Most seniors would prefer to receive care in the comfort and familiar surroundings of their own home. Yet many have trouble with the activities of daily living and managing their healthcare, especially their medications. According to the Agency for Healthcare Research and Quality, the number of older adults hospitalized due to medication-related problems has doubled over the last decade, and the number is rising as the baby boomers age.
Medicines are beneficial in controlling many of the diseases and conditions that older adults experience, such as arthritis, diabetes, high blood pressure, osteoporosis and heart disease.
But medications, whether prescribed by a doctor or bought over the counter, have potentially toxic side effects that can cause significant problems. For example, it is not at all uncommon for families to suspect dementia or depression in an older adult, when the symptoms are actually caused by undesirable effects from prescription drugs. Medication problems can lead to hospitalization and even death.
Undesirable effects of medications may be caused by:
- Negative side effects of a drug
- Interaction between one or more drugs
- Overdose from taking too much of a single medication
- Overmedication when two drugs work in a similar way
- Changes in the way an older person’s body reacts to and processes certain drugs that allows a toxic level to build up.
Overmedication isn’t the only problem: if a senior misses doses, the drug may not be as effective.
Often, medication management problems result from the complexity of juggling a variety of drugs for various conditions. Compound the issue with multiple prescriptions, different times to take them, different ways they should be taken, and it’s easy to see why medication compliance is so complicated. To make matters worse, memory loss can exacerbate the situation, making it more likely that the person will take an extra dose or skip a dose.
Families worry about their older loved one’s ability to take prescriptions correctly. There are some relatively simple safeguards to take. Family can:
- Help their loved one make a list of all medications and bring the list (or the medication containers) to their loved one’s doctor for a periodic review of all prescriptions.
- Check their loved one’s medicine chest for old prescriptions that are no longer needed or have expired.
- Help their loved one contact the healthcare provider if there are signs of bad side effects, such as a rash, headaches, drowsiness, dizziness or nausea.
- Encourage their loved one to use a single pharmacy for all prescriptions so the pharmacist can help avoid drug interactions.

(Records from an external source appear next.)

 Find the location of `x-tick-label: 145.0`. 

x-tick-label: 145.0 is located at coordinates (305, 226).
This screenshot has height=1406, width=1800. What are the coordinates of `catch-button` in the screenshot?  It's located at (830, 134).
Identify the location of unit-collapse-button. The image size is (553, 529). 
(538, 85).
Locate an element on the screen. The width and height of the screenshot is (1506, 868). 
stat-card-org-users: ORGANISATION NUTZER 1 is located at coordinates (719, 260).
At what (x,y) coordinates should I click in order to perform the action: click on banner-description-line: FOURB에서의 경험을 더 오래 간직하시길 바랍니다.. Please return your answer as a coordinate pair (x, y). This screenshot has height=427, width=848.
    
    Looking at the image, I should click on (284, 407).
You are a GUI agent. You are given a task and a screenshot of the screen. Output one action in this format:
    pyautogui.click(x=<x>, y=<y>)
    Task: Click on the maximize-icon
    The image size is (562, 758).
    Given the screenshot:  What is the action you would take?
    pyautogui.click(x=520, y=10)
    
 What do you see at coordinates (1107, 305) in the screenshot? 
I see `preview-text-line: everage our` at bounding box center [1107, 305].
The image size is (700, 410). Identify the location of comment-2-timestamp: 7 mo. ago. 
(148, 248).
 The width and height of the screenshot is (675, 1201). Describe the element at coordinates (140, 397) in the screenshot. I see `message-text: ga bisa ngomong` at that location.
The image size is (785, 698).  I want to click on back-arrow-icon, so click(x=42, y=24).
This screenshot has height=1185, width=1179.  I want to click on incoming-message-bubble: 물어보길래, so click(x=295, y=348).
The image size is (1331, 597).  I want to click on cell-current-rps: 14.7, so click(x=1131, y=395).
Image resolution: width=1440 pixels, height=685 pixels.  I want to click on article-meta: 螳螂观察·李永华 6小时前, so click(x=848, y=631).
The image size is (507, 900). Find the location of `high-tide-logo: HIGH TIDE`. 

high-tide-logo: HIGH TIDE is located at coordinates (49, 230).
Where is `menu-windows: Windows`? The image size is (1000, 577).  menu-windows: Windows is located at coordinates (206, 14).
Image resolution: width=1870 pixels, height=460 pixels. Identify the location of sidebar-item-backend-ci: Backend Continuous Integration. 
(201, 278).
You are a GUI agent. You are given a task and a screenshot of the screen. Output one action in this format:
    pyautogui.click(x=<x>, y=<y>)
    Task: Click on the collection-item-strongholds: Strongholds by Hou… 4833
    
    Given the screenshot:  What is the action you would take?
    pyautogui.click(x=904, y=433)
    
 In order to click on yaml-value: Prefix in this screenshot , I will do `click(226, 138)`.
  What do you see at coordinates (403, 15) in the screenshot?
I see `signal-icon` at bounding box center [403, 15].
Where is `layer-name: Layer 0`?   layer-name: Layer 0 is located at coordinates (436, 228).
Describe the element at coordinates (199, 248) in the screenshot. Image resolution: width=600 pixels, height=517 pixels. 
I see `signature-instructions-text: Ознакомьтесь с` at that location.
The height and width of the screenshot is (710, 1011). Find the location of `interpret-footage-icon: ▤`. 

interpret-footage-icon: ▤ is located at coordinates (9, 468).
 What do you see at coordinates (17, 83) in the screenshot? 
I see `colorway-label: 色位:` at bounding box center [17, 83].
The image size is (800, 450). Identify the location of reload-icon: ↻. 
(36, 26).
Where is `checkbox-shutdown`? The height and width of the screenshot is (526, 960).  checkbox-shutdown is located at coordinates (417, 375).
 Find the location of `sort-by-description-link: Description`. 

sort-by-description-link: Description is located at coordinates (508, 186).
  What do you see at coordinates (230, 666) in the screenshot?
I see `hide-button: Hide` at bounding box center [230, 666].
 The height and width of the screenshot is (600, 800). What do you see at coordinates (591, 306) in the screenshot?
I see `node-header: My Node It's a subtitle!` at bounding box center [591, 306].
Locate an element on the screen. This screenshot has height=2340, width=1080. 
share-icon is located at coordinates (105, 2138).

But when it comes to the daily monitoring of a medication regimen, families may feel helpless, wondering whether their parent is following the doctor’s recommendations. They worry when they aren’t around, and wonder if the senior is safe taking the medications properly. This is where home care can fill in the gap, providing an extra measure of safety and peace of mind.
Skilled nursing services can be provided in the home, including medication administration. Less costly personal care and companion services may also include certain medication support tasks. Caregivers can:
- Administer medications, depending on state law
- Remind senior clients to take medications on time and in the way they are supposed to be taken
- Take clients to the pharmacy, or pick up prescriptions
- Observe and report problems that might suggest side effects
- Help senior clients learn to use pill organizers, dispensers, automatic reminders or other devices.
Medication management is just one of the many ways that home care workers can help seniors maintain their independence, and help family caregivers go about their daily tasks with confidence, knowing their loved one is safe.